Unter Kardieren versteht man das 'Bürsten' von einzelnen
Wollflocken in ein zusammenhängendes Vlies oder in einen
Kammzug.
Mit heutigen industriellen Kardiermaschinen erhält man
so innerhalb kürzester Zeit feine Vliese,
die sehr gleichmässig sind .
Es gibt kleine Handkardiermaschinen, auf denen man selbst
Vliese herstellen kann. Auf folgenden drei Bildern handelt
es sich um ein Modell Saco, Neuchâtel (Schweiz), um 1970.

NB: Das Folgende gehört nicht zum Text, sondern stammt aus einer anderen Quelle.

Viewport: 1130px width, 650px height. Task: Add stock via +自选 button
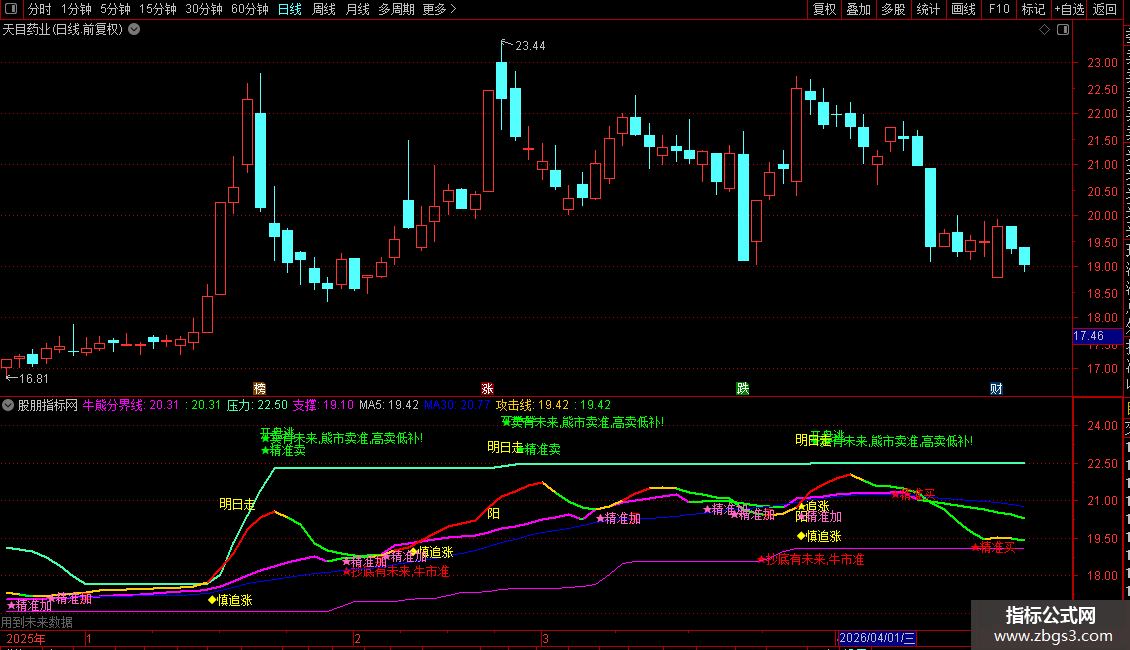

Das ist doch ganz praktisch, weil man so Farben nach Lust
und Laune zusammenstellen kann, oder auch verschiedene
Fasern , selbst kleine Mengen , mischen kann.

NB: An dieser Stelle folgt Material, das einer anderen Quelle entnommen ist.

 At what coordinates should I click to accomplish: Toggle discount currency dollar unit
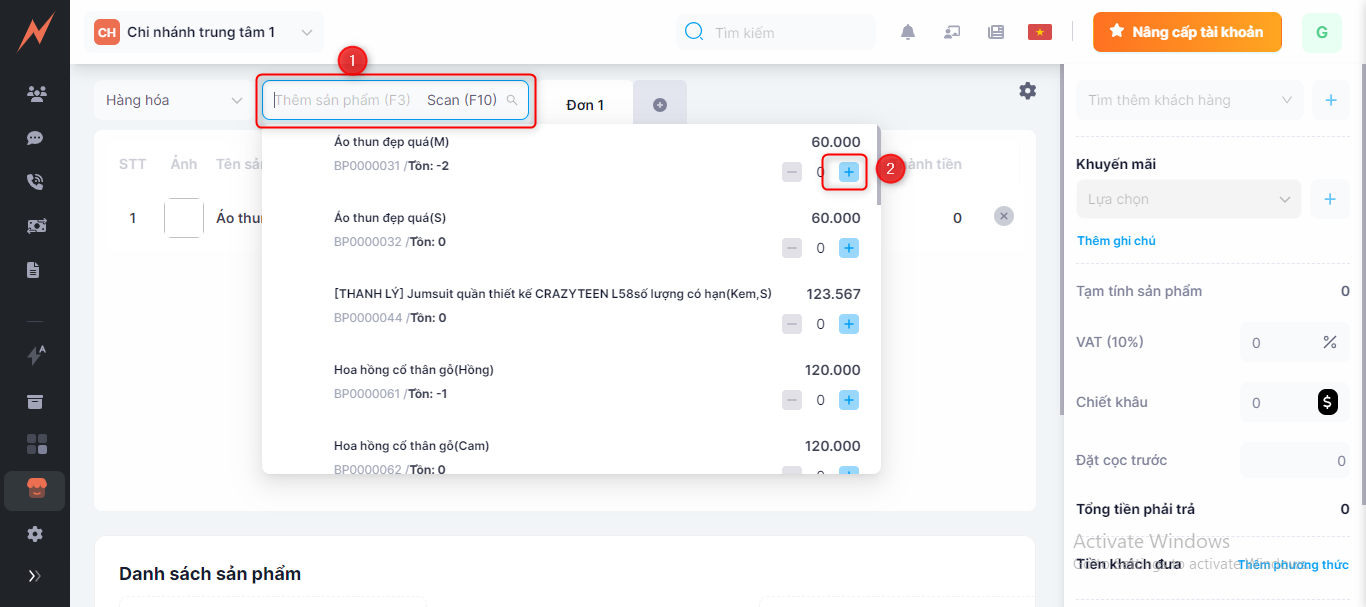coord(1327,402)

Die Maschine wird mit einer Zwinge an einem Tisch oder
ähnliches, festgeklemmt. Mit der Stellschraube können
der Abstand der zwei Walzen eingestellt werden. Wenn
es sie einen grossen Kraftaufwand braucht, die Wolle
durch die Walzen zu drehen, ist der Abstand zu klein
und sie müssen die Schraube etwas gegen sich drehen.
Wir sollten keinen Anspruch auf die Industrielle Perfektion
erheben. Sie ist weder interessant noch kreativ.

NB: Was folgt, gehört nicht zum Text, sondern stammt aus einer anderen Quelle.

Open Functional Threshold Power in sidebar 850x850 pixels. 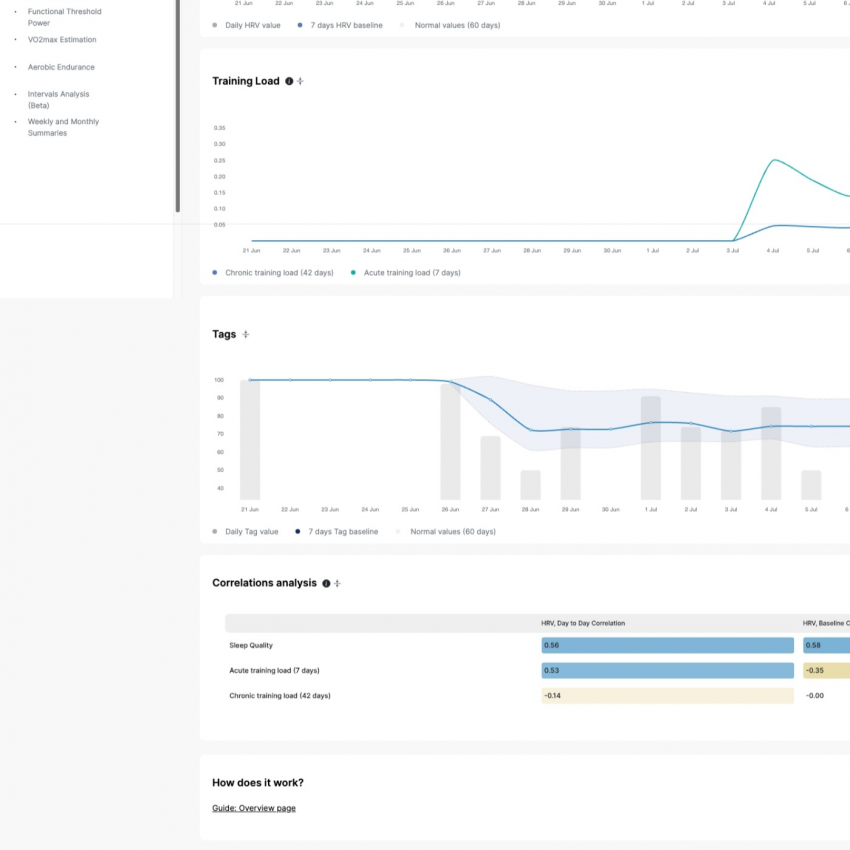coord(65,17)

Da das Schaf schären aber dem menschlichen
'Haareschneiden' entspricht, haben die Wollflocken
eine 'Richtung'. Wollflocken von ca.5cm Länge haben
verschiedene Farben gemäss ihrem Wachstum, etwa so
wie man an den Jahrringen eines Baumes ablesen kann,
wie die Witterung in einem bestimmten Jahr war.
Beim Industriellen Kardieren werden die Wollflocken
unabhängig ihrer Struktur in ein kompaktes
Vlies gebracht.
In Australien und in England wird die Wolle ungekardet
und zum Teil auch ungewaschen mit ihrem Fett versponnen.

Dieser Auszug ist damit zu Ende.